Но еще больших усилий потребовало от меня собственно торжество. Меня поздравляли, снимали видеокамерой. Устроили самодеятельный концерт. Они пели и плясали, какие-то совершенно незнакомые дети ползали и бегали по комнатам, рисовали цветными карандашами на стенах, смеялись, прыгали, разбивали вазы, ревмя ревели, писали в пеленки и штанишки, требовали ласки, гонялись за моими собаками, испугали кота, так что он стал мяукать с заиканием, утомили меня чуть ли не до смерти, и наконец-то все разлетелись. И когда в доме установилась благодатная тишина и успокоительный полумрак потек по комнатам, явился он. Давно, ох, давно не навещал он меня. Все так же молод. И вот мы вдвоем сидим у камина, растопленного по поводу сезона дождей, слушаем, как дождь барабанит по стеклам, шуршит по листве сада, и ведем молчаливый разговор. Потом "Андрей" спрашивает, лукаво улыбаясь:
- А где ты прячешь свою знаменитую настойку?
- Вовсе я ее не прячу, - обижаюсь я, - от кого бы мне ее прятать?.. Вон бутылка стоит в шкафу, бутылка с самодельной этикеткой, на которой написано: "Морилка". Достань ее, угостись сам и мне налей.
"Андрей" встает с кресла, подходит к шкафу, собственноручно мною сделанного из благородного лепидодендрона, открывает застекленную цветными стеклами дверцу и достает бутылку с жидкостью приятного чайного цвета. Это мой "бальзам": настоянные на спирте горные травы в сочетании с вином из плодов, выращенных в моем саду. В общем, адская смесь, если пить его неразбавленным.
- Послушай, Странник, - говорю я, добавляя тоник в свой бокал с "бальзамом" и делая маленький глоток, - ты не мог бы по старой дружбе сделать мне маленькое одолжение?
- Весь к твоим услугам, - отвечает Странник и залпом выпивает рюмку неразбавленного "бальзама".
У этого псевдоорганизма, сидящего рядом, странная реакция на мой напиток. У него краснеют и существенно увеличиваются в размерах уши. Я смотрю с любопытством, как они растягиваются и продолжаю:
- Пройдет 300 миллионов лет, и в один прекрасный и ужасный день я отправлюсь в космическое путешествие без возврата. Моя мама, которую я так хотел увидеть, и не увидел... бедная моя мама, она будет страдать, потеряв последнего сына... Ты понимаешь, о чем я?..
- Угу, - кивает головой мой гость, дергая себя за мочку распухшего уха. - Еще одну рюмочку я могу позволить себе?

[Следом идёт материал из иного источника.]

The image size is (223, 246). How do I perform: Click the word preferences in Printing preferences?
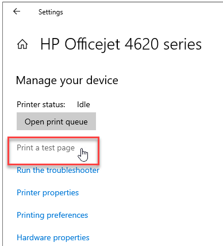pos(67,215)
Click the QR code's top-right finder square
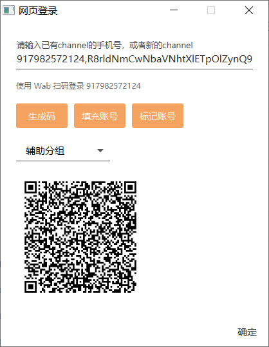Image resolution: width=269 pixels, height=347 pixels. [130, 188]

- Ради Бога! - восклицаю я. - Только разбавляй... Смешение воды и вина есть символ умеренности, говорили древние.
- Не пристало небожителю разбавлять "огнь" вина, - заносчиво отвечает гость и, зажмурив глаза, бесстрашно выдувает вторую рюмку настойки.
- Не зарывайтесь, Штирлиц, даже Христос пил разбавленное водой вино.
- Для Сына Человеческого, умевшего превращать воду в вино, это действо не более чем нравоучительный жест.
- Не богохульствуй, космический бурдюк. Да, так вот... о чем это я?..
- Ты вспомнил свою матушку, - ехидно отвечает гость, демонстрируя кристальную ясность мышления.
- Да! Так вот, не мог бы ты, при твоем могуществе, состряпать для нее какого-нибудь двойника. Пусть совершенно безмозглого, но любезного и заботливого... с тем, чтобы он досмотрел маму до ее естественного конца... Впрочем, прости, я, кажется, выжил из ума...
- Нет, отчего же, мысль интересная. А почему бы тебе самому не осуществить ее?
- Смеешься, разве такое возможно?
- Почему нет? - отвечает гость, мечтательно глядя на бутылку. - Когда ты умрешь...
- Продолжай, - успокаиваю я Странника и, предвосхищая его просьбу, наливаю в его рюмку очередную порцию настойки.